> [PROBLEM REQUIREMENTS] Can you copy out, word for word, the material from the line with "Clear search text" up to and including the line with "(x=159, y=333)"?

────────

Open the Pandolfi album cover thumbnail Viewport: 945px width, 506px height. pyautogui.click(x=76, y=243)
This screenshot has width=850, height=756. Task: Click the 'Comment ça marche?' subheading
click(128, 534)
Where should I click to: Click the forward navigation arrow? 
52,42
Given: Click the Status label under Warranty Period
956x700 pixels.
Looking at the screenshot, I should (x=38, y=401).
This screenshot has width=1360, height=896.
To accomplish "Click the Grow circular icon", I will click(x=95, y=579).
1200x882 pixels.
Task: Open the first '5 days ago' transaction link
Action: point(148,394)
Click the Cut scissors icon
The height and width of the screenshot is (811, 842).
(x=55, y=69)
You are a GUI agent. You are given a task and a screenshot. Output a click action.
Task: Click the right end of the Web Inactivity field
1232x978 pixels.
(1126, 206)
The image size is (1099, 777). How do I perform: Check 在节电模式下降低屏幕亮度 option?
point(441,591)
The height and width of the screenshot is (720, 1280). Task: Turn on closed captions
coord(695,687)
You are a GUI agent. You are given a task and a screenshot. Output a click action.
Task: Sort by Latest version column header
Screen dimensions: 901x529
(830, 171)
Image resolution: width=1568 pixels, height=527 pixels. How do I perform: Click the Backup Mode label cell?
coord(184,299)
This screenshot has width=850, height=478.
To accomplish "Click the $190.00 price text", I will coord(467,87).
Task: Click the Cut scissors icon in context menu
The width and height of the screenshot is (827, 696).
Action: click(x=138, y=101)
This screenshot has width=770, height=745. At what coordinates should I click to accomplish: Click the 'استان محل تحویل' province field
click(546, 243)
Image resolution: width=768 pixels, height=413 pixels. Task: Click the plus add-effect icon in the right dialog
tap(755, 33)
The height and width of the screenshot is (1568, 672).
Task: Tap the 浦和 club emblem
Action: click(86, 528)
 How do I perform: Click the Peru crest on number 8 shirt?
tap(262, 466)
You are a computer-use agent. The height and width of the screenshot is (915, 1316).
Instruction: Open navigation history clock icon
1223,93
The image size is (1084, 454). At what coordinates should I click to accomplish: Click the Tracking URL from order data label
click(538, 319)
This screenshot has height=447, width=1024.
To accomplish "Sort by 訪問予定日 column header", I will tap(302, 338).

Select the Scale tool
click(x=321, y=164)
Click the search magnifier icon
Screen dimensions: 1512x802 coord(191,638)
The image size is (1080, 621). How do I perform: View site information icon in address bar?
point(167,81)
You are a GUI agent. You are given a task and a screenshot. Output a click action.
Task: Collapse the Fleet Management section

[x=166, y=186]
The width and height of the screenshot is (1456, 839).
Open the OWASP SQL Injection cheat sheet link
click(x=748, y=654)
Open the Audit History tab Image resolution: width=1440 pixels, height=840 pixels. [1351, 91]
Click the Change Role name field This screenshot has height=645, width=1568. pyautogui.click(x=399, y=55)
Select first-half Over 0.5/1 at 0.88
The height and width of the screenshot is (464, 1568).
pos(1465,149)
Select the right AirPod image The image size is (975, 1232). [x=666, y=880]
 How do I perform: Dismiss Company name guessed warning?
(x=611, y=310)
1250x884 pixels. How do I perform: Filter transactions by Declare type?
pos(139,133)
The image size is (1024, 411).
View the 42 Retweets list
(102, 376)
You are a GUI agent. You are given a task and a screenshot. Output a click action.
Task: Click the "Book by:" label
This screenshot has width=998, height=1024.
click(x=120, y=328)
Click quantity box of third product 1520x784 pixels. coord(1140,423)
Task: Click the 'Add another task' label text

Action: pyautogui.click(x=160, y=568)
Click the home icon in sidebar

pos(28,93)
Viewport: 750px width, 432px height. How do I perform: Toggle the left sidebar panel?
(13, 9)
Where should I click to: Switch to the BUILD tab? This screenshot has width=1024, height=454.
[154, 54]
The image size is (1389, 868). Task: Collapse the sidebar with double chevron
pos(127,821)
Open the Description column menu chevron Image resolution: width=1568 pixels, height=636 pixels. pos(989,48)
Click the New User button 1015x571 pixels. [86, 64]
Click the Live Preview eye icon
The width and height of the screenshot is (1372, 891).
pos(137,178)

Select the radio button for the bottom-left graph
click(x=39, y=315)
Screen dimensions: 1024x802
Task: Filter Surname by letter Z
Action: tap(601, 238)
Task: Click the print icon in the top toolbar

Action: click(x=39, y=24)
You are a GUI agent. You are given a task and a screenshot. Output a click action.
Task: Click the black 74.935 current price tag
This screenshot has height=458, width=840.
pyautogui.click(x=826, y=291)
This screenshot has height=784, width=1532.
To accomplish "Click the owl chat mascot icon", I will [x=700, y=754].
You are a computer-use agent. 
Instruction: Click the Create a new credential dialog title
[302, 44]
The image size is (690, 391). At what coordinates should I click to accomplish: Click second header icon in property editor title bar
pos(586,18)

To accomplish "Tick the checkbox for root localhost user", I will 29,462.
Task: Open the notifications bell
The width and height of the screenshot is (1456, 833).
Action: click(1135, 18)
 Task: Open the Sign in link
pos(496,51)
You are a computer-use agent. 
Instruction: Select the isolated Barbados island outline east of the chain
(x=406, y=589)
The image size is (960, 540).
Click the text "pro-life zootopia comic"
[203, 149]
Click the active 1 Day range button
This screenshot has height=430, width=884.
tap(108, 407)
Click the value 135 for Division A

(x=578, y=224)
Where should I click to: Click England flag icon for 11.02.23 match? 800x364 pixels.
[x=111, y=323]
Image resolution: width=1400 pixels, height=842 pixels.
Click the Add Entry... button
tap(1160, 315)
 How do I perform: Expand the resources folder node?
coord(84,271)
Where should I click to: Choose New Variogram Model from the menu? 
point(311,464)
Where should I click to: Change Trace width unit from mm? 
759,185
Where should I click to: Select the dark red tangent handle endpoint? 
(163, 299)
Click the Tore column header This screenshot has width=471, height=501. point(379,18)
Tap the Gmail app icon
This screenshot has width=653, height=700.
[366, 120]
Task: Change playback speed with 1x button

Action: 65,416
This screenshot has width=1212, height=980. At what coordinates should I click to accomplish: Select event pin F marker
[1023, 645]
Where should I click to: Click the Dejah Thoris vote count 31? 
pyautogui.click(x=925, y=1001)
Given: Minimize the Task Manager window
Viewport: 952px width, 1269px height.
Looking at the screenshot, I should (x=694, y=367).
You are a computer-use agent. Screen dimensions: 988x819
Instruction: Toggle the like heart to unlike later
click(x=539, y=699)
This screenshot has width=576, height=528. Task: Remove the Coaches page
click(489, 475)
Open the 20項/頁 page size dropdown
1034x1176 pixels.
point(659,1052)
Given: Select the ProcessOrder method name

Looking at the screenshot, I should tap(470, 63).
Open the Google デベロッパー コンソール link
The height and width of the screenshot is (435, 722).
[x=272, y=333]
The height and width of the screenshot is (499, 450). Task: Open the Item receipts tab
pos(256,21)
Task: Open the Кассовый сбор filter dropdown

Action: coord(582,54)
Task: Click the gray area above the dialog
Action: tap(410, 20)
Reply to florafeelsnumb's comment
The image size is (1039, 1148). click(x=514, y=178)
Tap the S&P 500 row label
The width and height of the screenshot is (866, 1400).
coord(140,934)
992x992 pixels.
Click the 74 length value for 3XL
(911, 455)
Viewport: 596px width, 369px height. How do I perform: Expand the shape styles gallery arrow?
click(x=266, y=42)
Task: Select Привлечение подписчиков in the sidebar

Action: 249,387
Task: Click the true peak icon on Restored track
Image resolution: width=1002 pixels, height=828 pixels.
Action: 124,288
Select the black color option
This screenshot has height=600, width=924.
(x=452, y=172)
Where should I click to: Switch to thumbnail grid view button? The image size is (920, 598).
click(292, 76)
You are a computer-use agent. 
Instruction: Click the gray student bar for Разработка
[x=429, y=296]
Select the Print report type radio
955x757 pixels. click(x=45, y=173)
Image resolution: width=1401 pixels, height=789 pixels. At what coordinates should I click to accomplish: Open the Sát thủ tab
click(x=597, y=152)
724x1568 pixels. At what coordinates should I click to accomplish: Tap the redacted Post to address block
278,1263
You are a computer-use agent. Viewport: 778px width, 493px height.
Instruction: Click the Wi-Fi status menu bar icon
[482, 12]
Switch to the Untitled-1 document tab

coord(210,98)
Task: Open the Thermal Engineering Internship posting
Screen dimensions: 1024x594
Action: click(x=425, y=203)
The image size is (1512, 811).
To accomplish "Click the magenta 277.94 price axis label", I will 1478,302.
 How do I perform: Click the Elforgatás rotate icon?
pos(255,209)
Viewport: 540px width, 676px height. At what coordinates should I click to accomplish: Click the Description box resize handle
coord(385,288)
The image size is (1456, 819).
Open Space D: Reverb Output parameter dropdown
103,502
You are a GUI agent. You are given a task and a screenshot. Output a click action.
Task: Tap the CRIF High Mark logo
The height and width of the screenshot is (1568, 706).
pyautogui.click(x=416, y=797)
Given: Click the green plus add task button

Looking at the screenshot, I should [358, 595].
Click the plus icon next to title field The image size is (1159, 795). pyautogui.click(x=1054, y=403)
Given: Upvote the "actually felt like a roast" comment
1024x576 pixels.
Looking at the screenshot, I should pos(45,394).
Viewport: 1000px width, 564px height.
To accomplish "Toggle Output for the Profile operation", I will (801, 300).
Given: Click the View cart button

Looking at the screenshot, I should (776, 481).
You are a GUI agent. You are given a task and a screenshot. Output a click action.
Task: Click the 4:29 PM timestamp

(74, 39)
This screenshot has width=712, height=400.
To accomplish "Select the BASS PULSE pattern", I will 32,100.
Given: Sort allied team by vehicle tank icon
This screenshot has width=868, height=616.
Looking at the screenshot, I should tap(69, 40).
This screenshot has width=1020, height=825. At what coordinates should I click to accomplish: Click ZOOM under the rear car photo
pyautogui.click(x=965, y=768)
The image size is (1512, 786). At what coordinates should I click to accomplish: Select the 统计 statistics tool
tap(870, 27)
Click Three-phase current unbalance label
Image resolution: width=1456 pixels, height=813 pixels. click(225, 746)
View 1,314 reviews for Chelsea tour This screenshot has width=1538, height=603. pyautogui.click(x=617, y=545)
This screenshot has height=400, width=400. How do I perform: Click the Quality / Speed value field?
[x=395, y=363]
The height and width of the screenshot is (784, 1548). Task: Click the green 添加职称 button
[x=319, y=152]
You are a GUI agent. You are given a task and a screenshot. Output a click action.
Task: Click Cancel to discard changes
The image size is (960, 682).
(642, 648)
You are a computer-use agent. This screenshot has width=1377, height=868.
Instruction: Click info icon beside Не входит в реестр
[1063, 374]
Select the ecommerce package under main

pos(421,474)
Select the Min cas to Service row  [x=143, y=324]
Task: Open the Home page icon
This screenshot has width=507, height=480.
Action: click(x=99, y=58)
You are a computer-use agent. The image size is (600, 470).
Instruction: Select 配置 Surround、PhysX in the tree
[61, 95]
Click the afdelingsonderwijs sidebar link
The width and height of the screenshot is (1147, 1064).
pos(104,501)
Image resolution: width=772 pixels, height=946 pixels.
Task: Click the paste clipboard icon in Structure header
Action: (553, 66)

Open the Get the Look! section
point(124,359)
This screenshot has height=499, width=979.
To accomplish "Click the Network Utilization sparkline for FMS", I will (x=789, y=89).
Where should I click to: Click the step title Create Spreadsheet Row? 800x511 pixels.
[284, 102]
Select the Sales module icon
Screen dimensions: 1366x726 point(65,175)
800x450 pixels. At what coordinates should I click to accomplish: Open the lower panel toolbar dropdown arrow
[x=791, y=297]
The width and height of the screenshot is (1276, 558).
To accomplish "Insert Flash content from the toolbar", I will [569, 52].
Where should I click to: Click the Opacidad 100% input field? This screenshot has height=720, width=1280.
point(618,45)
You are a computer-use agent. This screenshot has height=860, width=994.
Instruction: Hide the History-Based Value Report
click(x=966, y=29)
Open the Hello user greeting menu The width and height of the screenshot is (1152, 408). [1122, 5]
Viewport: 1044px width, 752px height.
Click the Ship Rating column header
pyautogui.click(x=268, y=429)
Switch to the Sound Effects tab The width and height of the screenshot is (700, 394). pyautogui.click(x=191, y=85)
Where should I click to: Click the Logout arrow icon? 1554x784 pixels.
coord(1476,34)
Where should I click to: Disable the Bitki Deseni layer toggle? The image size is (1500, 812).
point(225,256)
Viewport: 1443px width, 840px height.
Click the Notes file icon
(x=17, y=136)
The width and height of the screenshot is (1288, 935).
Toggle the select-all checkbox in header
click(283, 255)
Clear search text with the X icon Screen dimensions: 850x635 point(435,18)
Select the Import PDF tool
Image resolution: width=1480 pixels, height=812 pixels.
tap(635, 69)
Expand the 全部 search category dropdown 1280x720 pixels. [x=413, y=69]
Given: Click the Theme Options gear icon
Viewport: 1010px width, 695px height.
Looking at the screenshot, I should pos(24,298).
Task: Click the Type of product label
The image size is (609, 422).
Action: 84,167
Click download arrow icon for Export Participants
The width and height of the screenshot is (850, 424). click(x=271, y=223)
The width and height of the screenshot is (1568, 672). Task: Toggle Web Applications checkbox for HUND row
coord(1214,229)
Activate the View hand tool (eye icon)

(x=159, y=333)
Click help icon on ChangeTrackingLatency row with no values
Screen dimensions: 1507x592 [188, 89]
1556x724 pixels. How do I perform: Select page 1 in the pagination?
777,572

────────

> [FULL SOLUTION]
Clear search text with the X icon Screen dimensions: 850x635 point(435,18)
Select the Import PDF tool
Image resolution: width=1480 pixels, height=812 pixels.
tap(635, 69)
Expand the 全部 search category dropdown 1280x720 pixels. [x=413, y=69]
Given: Click the Theme Options gear icon
Viewport: 1010px width, 695px height.
Looking at the screenshot, I should pos(24,298).
Task: Click the Type of product label
The image size is (609, 422).
Action: 84,167
Click download arrow icon for Export Participants
The width and height of the screenshot is (850, 424). click(x=271, y=223)
The width and height of the screenshot is (1568, 672). Task: Toggle Web Applications checkbox for HUND row
coord(1214,229)
Activate the View hand tool (eye icon)

(x=159, y=333)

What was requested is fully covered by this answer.